- _What you will do_
• 1. Answer these questions using the passage on the Arellano Félix brothers:
(a) In what city was Benjamín first arrested in 1982?
(b) From whom did the brothers inherit the organization in 1989?
(c) What was the estimated weekly cost of their cash bribes?
• 2. Reproduce the stretch of the passage on the Arellano Félix brothers from "He also has" through "Most Wanted list.".

- _Given passage_
----------

He also has four sisters. Two of them, Alicia and Enedina, are most active in the cartel's affairs.

Benjamín was first arrested on 18 June 1982, in Downey, California, for receiving 100 kilos of cocaine smuggled through the San Ysidro border. However, he escaped custody.

The Arellano Félix brothers obtained their first big break in 1989, when they inherited the organization from their uncle, Miguel Ángel Félix Gallardo, after they showed early promise smuggling consumer electronics over the U.S.–Mexico border. By 1998, the Arellano brothers had been indicted in the U.S. for drug trafficking, and Ramón had been put on the FBI's 10 Most Wanted list.

Despite the brothers' audacity, they remained untouchable for 13 years. This was accomplished, in part, with large amounts of cash bribes to Mexican politicians and police commanders, at the cost of an estimated US$1 million per week.

Benjamín Arellano tried to clear his name after the 1993 murder of Cardinal Juan Jesús Posadas Ocampo, in which he had been implicated. That high-profile assassination brought international attention to his trafficking organization and, although this forced Benjamín to lie low and adopt false names, he continued to live in casual confidence, apparently unafraid of capture. He had a secret meeting with the Apostolic Nunciature to Mexico, Girolamo Prigione on December 1, 1993. Another of Benjamin's brothers, Francisco, was arrested soon afterward on drug charges, and Benjamín, Ramón, and Javier officially became fugitives.

----------

- _Dataset section_
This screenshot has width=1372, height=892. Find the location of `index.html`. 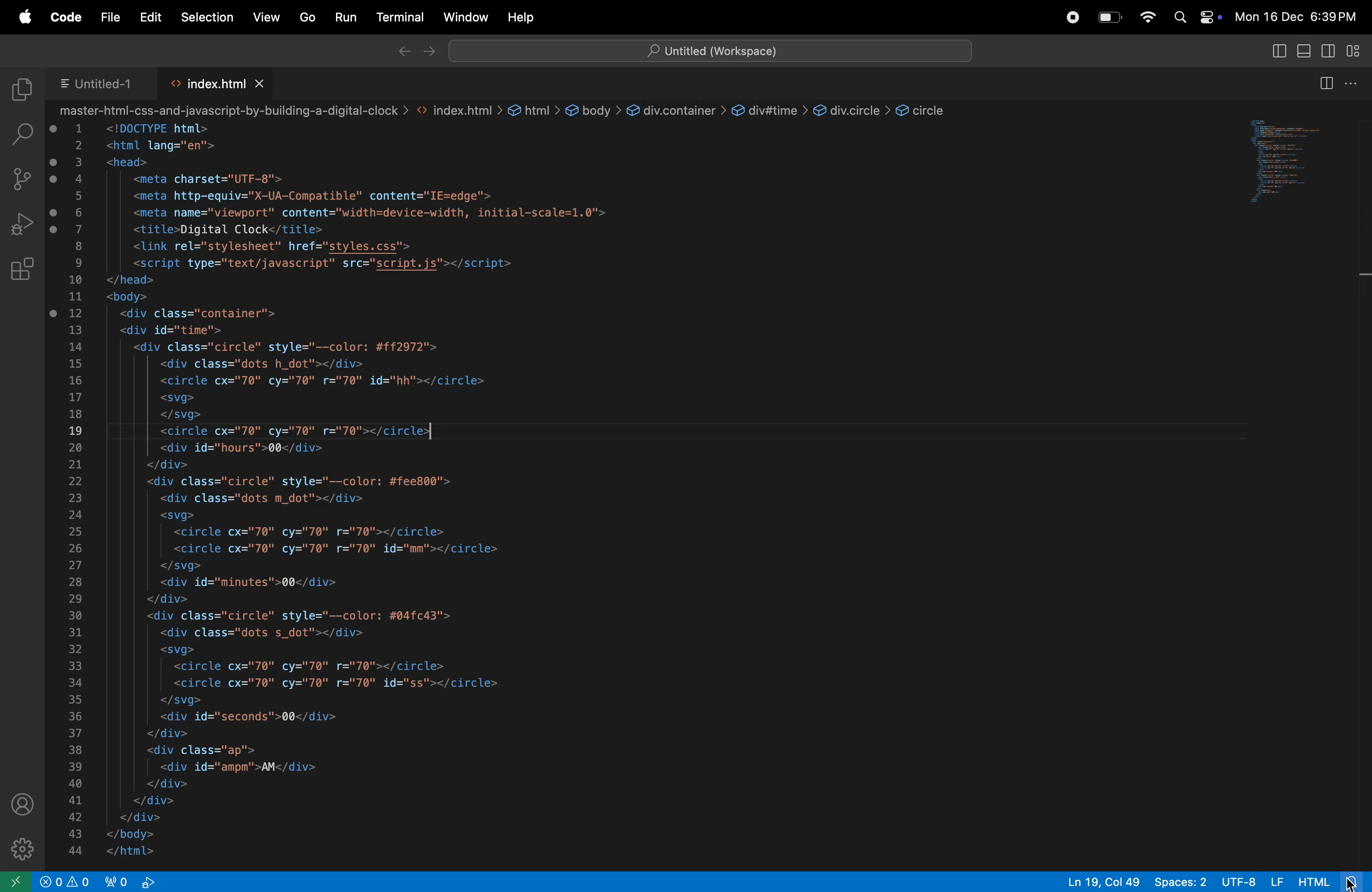

index.html is located at coordinates (218, 82).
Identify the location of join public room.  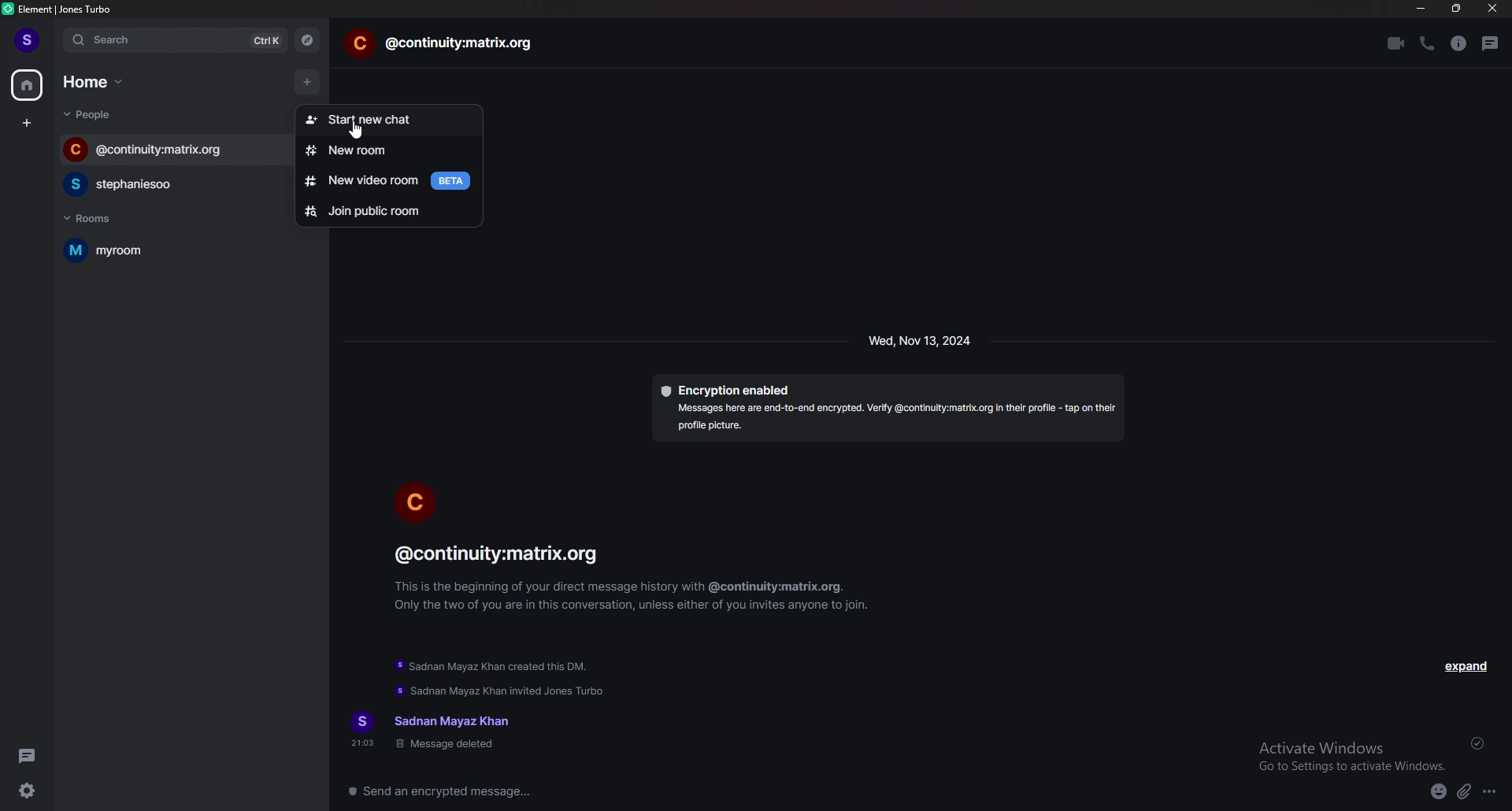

----------

- _Responses in order_
• 1.
(a) Downey, California
(b) Their uncle, Miguel Ángel Félix Gallardo
(c) US$1 million

• 2.
He also has four sisters. Two of them, Alicia and Enedina, are most active in the cartel's affairs.

Benjamín was first arrested on 18 June 1982, in Downey, California, for receiving 100 kilos of cocaine smuggled through the San Ysidro border. However, he escaped custody.

The Arellano Félix brothers obtained their first big break in 1989, when they inherited the organization from their uncle, Miguel Ángel Félix Gallardo, after they showed early promise smuggling consumer electronics over the U.S.–Mexico border. By 1998, the Arellano brothers had been indicted in the U.S. for drug trafficking, and Ramón had been put on the FBI's 10 Most Wanted list.